▶ Kaynak metin:
============================================================

Mesih: Günahı alt Eden 8:1-11

Ayet 1 "Bundan böyle, Mesih İsa bağlılığında olanlara suçlu çıkarılma yoktur." Pavlus burada bölüm 5'te değindiği konuya döner: "Bir tek insanın suçluluğu yüzünden suçlu çıkarılma nasıl bütün insanları kapsadıysa, bir tek insanın doğruluğu nedeniyle yaşam doğruluğu bütün insanları kapsamıştır" (5:18). Suçlu çıkarılma diye çevrilen 'katakrima' kelimesi kişinin suçluluğu tesbit edilince giydiği hükmü ve bunun gerektirdiği cezayı içine alır. Adem'e bağlılığımız nedeniyle hüküm giydiysek de Mesih bağlılığına girince yasanın gerektirdiği hüküm ve cezadan özgür edildik.

============================================================

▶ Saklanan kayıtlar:
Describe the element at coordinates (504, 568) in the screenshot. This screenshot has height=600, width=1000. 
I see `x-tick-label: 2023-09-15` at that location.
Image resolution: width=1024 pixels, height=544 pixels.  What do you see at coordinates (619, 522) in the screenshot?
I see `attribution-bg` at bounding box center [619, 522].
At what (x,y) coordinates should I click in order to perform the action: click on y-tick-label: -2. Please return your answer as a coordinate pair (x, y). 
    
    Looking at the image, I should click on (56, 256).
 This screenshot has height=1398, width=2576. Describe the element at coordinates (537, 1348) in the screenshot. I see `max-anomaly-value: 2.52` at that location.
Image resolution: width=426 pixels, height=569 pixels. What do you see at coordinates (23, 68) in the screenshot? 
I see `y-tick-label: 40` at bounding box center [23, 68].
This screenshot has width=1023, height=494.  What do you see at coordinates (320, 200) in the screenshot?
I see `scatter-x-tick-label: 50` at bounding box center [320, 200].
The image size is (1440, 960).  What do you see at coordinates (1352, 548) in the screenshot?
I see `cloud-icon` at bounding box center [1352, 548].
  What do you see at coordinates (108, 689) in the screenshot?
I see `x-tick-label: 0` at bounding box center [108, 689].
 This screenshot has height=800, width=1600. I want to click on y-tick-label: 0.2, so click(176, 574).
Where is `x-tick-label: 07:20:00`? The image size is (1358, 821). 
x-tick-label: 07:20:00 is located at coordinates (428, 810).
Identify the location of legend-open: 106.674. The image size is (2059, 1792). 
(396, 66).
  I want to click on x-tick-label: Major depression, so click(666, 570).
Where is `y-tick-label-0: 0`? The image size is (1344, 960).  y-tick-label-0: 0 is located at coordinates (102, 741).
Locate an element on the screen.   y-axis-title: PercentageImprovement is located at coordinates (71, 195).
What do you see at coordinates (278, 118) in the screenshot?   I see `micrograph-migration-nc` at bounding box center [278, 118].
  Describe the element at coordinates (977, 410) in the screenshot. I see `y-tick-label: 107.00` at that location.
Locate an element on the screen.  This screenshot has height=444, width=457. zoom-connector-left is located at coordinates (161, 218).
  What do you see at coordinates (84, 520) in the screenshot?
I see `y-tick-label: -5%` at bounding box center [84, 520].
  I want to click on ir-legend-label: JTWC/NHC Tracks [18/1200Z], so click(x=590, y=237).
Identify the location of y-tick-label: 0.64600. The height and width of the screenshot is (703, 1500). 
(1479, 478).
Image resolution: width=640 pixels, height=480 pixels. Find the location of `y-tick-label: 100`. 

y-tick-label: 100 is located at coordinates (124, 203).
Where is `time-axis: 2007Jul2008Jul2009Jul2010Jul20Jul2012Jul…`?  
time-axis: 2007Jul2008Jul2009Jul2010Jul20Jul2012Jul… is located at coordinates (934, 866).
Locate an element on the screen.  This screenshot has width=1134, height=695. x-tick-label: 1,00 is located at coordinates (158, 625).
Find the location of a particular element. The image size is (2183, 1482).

============================================================

▶ Görev: Mesih'in günahı alt etmesini anlatan metinden "Mesih: Günahı alt" ile "cezadan özgür edildik." arasındaki kısmı, iki uç da dahil, kelimesi kelimesine aktarın.

▶ Çözüm:
Mesih: Günahı alt Eden 8:1-11

Ayet 1 "Bundan böyle, Mesih İsa bağlılığında olanlara suçlu çıkarılma yoktur." Pavlus burada bölüm 5'te değindiği konuya döner: "Bir tek insanın suçluluğu yüzünden suçlu çıkarılma nasıl bütün insanları kapsadıysa, bir tek insanın doğruluğu nedeniyle yaşam doğruluğu bütün insanları kapsamıştır" (5:18). Suçlu çıkarılma diye çevrilen 'katakrima' kelimesi kişinin suçluluğu tesbit edilince giydiği hükmü ve bunun gerektirdiği cezayı içine alır. Adem'e bağlılığımız nedeniyle hüküm giydiysek de Mesih bağlılığına girince yasanın gerektirdiği hüküm ve cezadan özgür edildik.